Solution Approach 2:
The system introduces an intermediary optimization layer between the MES and shop floor operations. This intermediary processes raw production data, applies optimization algorithms, and generates optimized schedules and staffing plans, thereby improving productivity without directly complicating the underlying MES or production operations.
3Speed
If real-time performance monitoring and dynamic schedule adjustment are implemented, then response time to unforeseen changes is reduced, but data processing requirements and computational load increase
Solution Approach 1:
The system implements partial real-time monitoring by continuously tracking only the most critical performance parameters and constraints that impact schedule feasibility. Less critical data is updated periodically rather than in real-time, reducing computational load while maintaining adequate response speed to significant changes.
Solution Approach 2:
The system uses periodic optimization cycles where schedules are dynamically adjusted at scheduled intervals or when trigger conditions are met, rather than continuously recalculating. This periodic approach maintains responsive behavior to changes while significantly reducing computational resource consumption compared to continuous optimization.
Data Source
AI summary
A system includes a controller having a memory configured to store instructions and one or more processors. The controller is configured to receive a constraint time from a first database and a plurality of production times from a second database.

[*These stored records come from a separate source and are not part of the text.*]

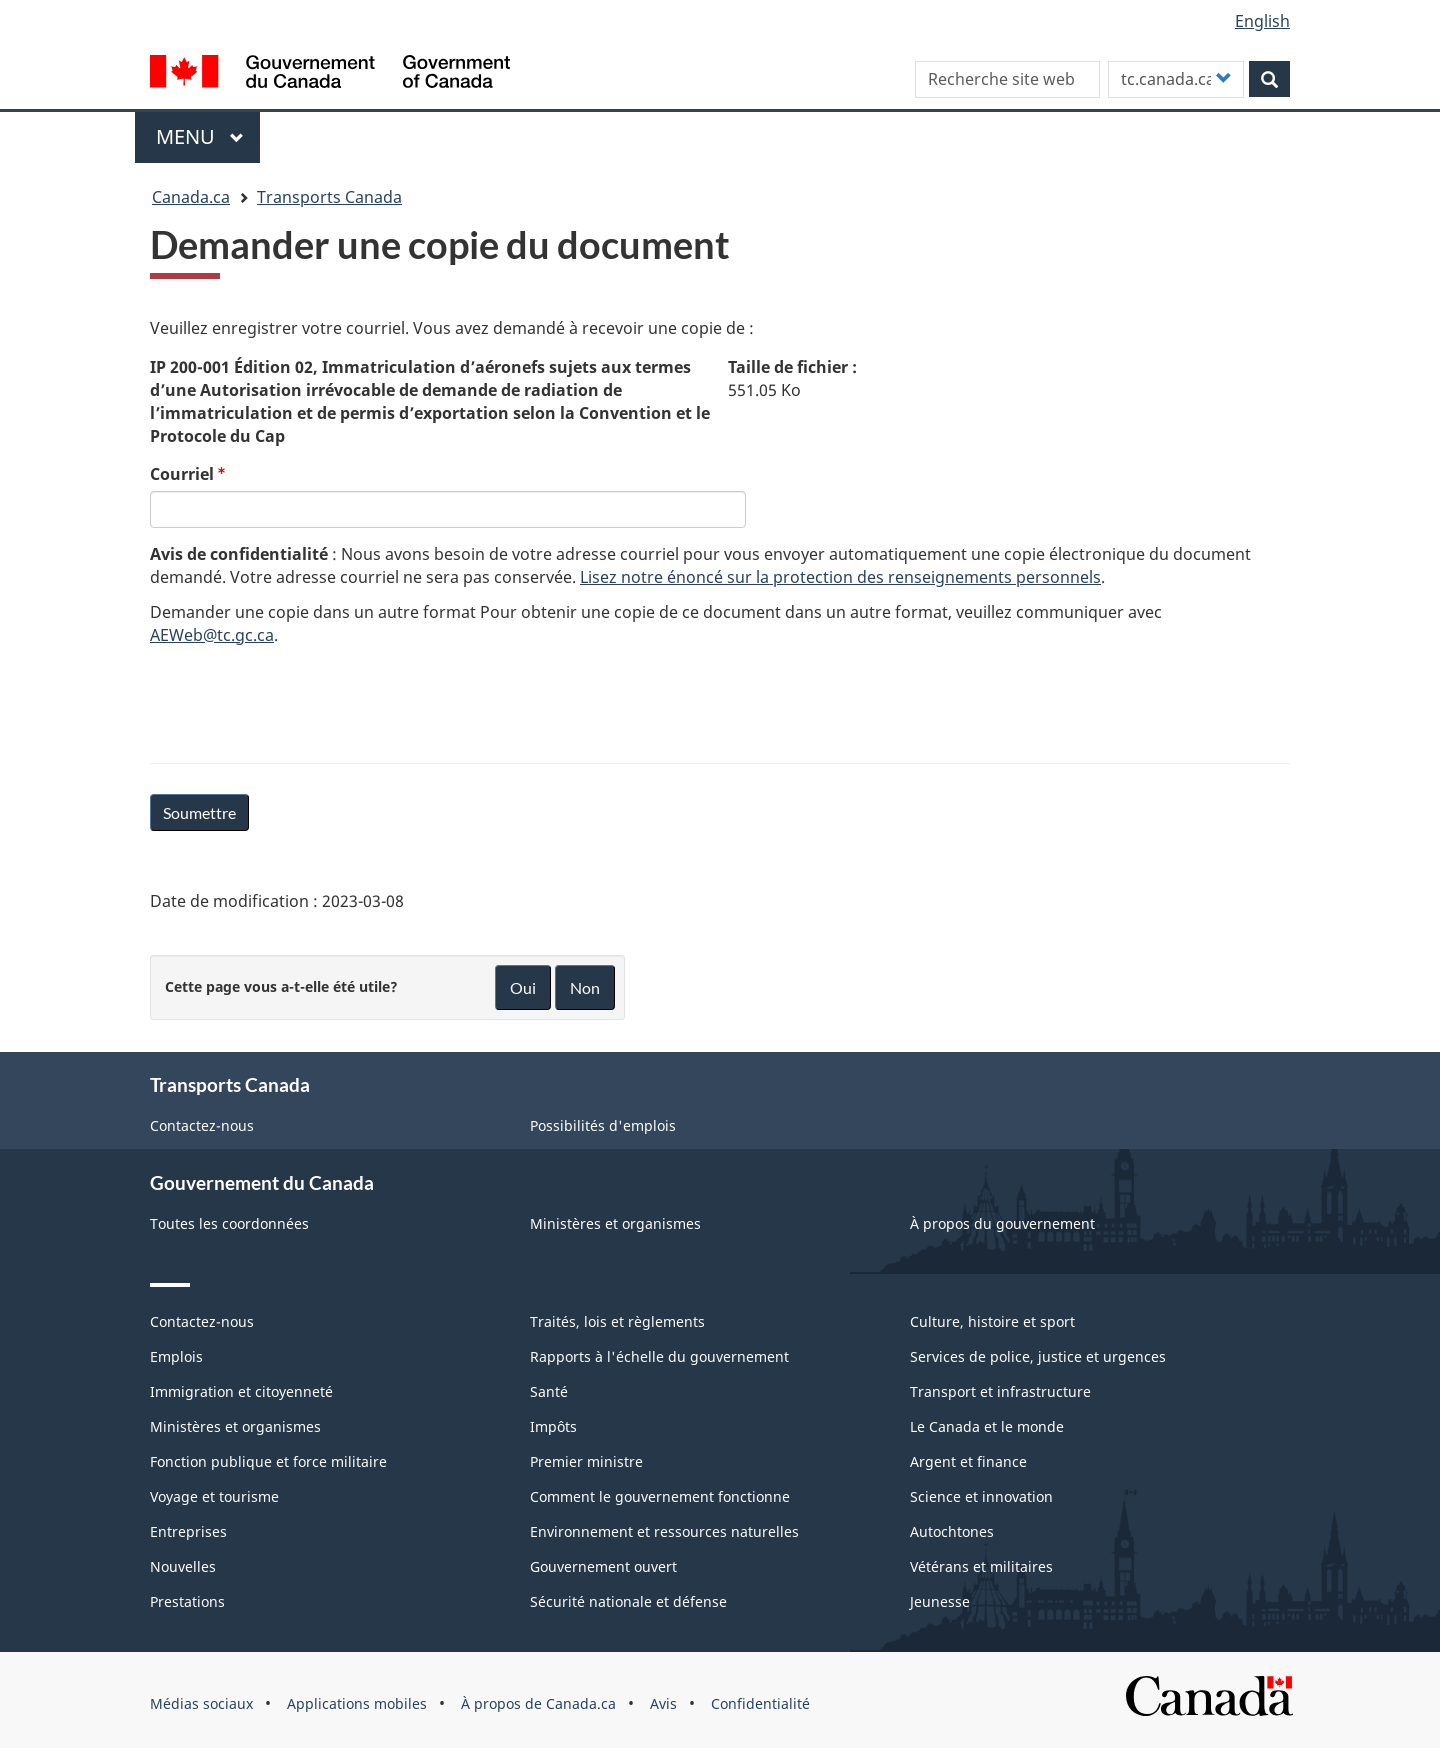 The height and width of the screenshot is (1749, 1440). I want to click on Canada.ca, so click(191, 197).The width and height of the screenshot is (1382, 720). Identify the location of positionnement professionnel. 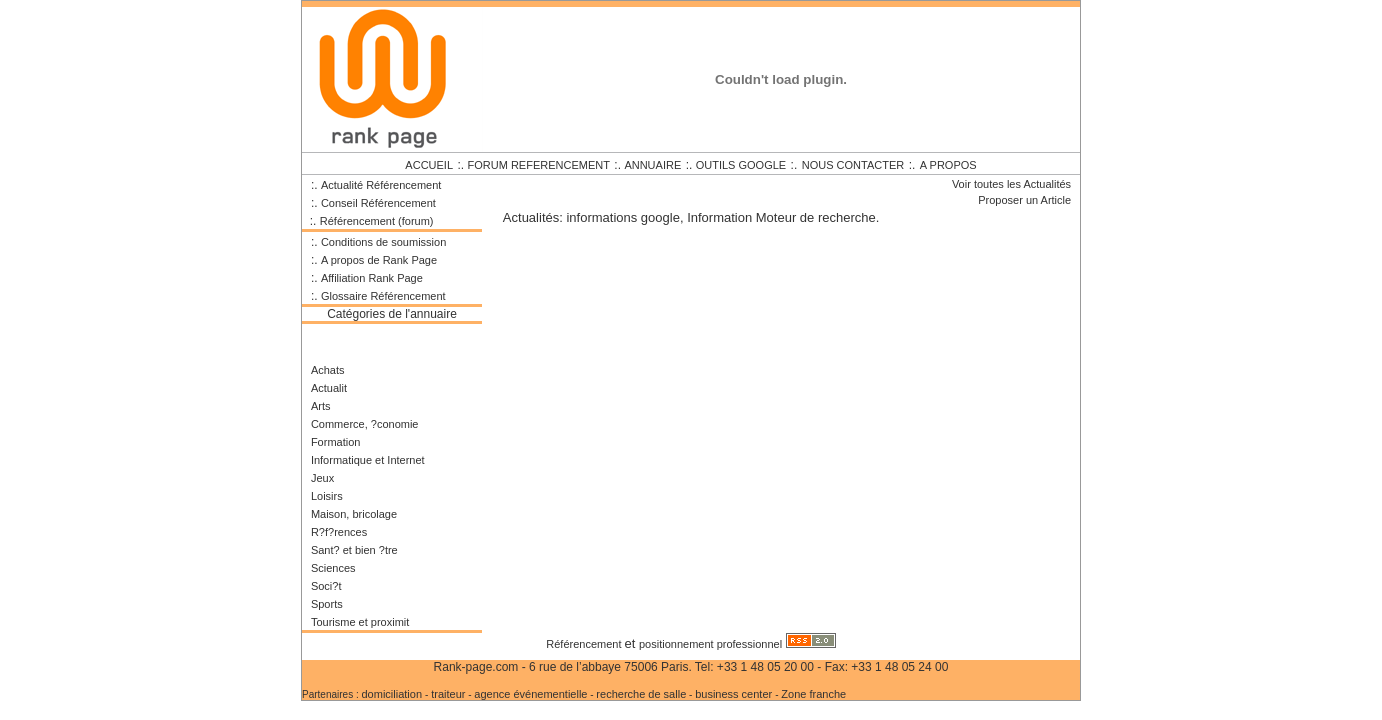
(710, 644).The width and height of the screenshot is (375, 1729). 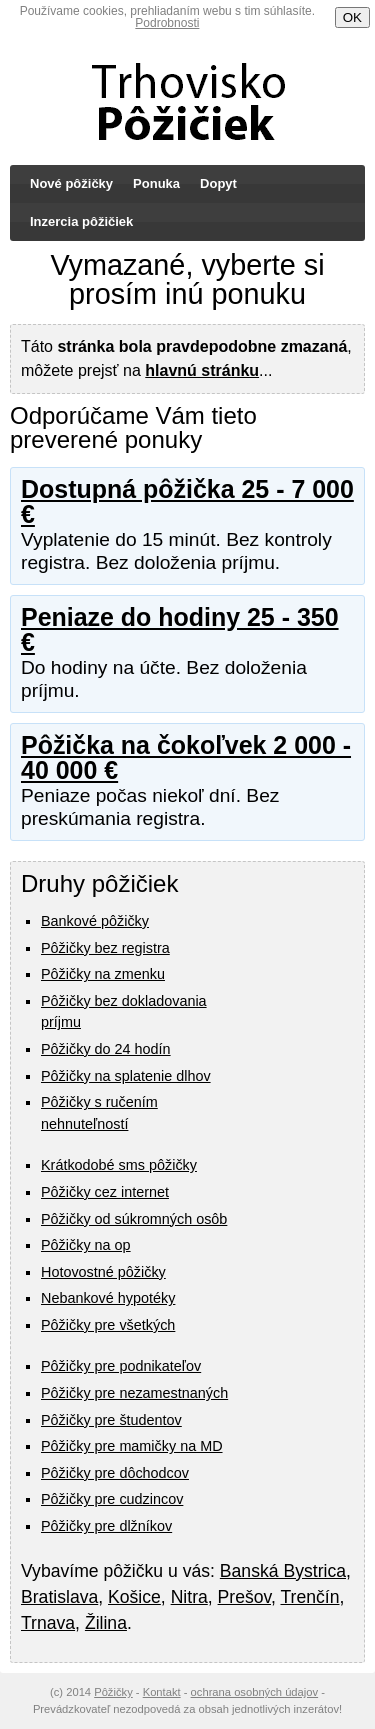 I want to click on Bankové pôžičky, so click(x=95, y=921).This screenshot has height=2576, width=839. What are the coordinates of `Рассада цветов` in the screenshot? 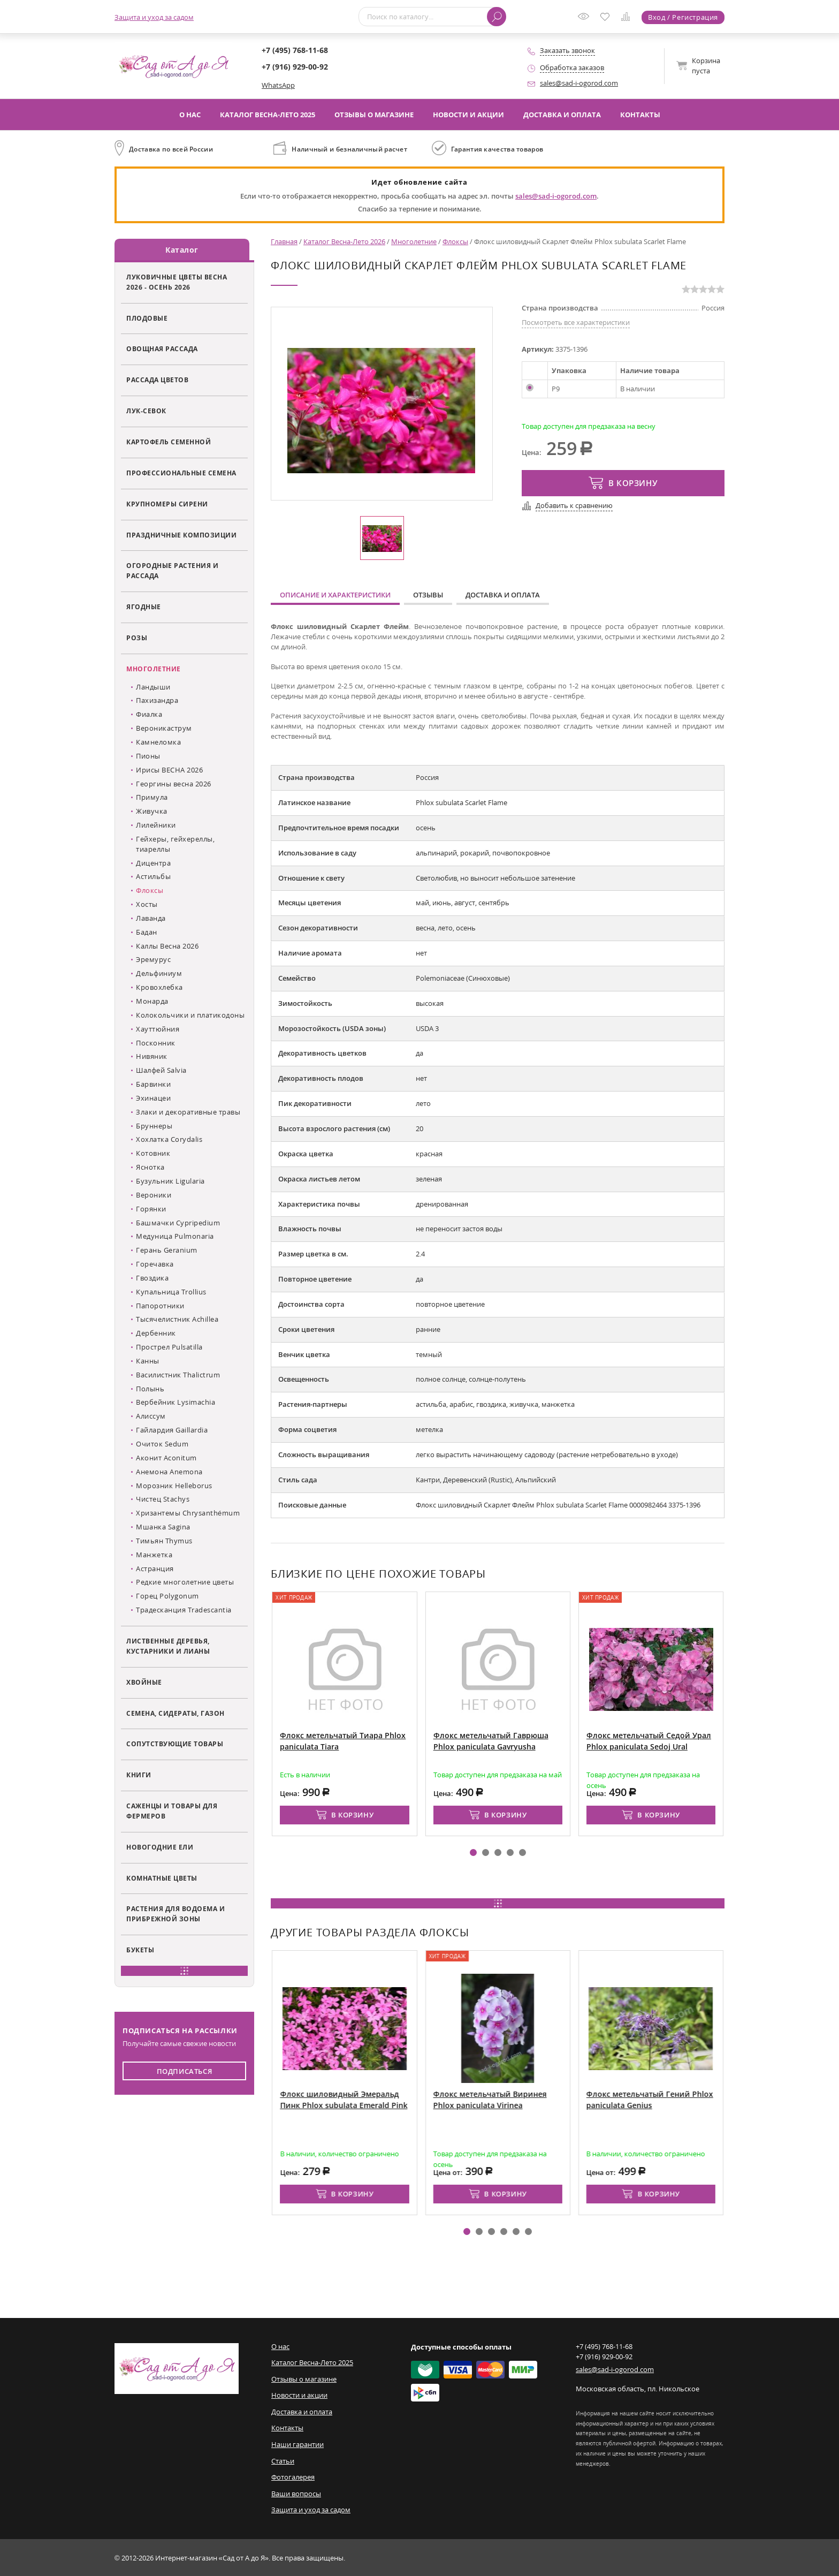 It's located at (157, 379).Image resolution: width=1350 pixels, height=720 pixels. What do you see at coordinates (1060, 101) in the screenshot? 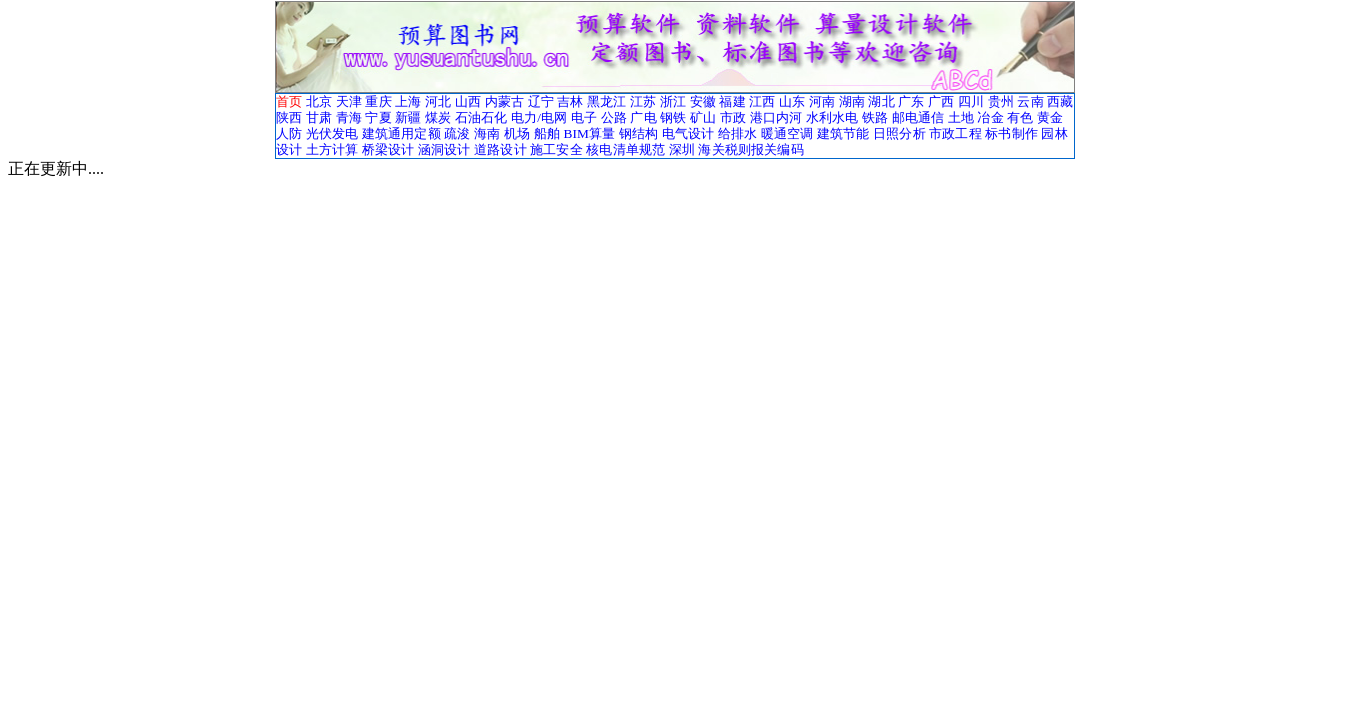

The controller identifies one or more outlier production times of the plurality of production times that fall below a lower constraint time limit or exceed an upper constraint time limit. The controller removes the one or more outlier production times from the plurality of production times, determines a mean production time based on the plurality of production times, and generates a notification in response to the mean production time exceeding an upper threshold time or falling below a lower threshold time.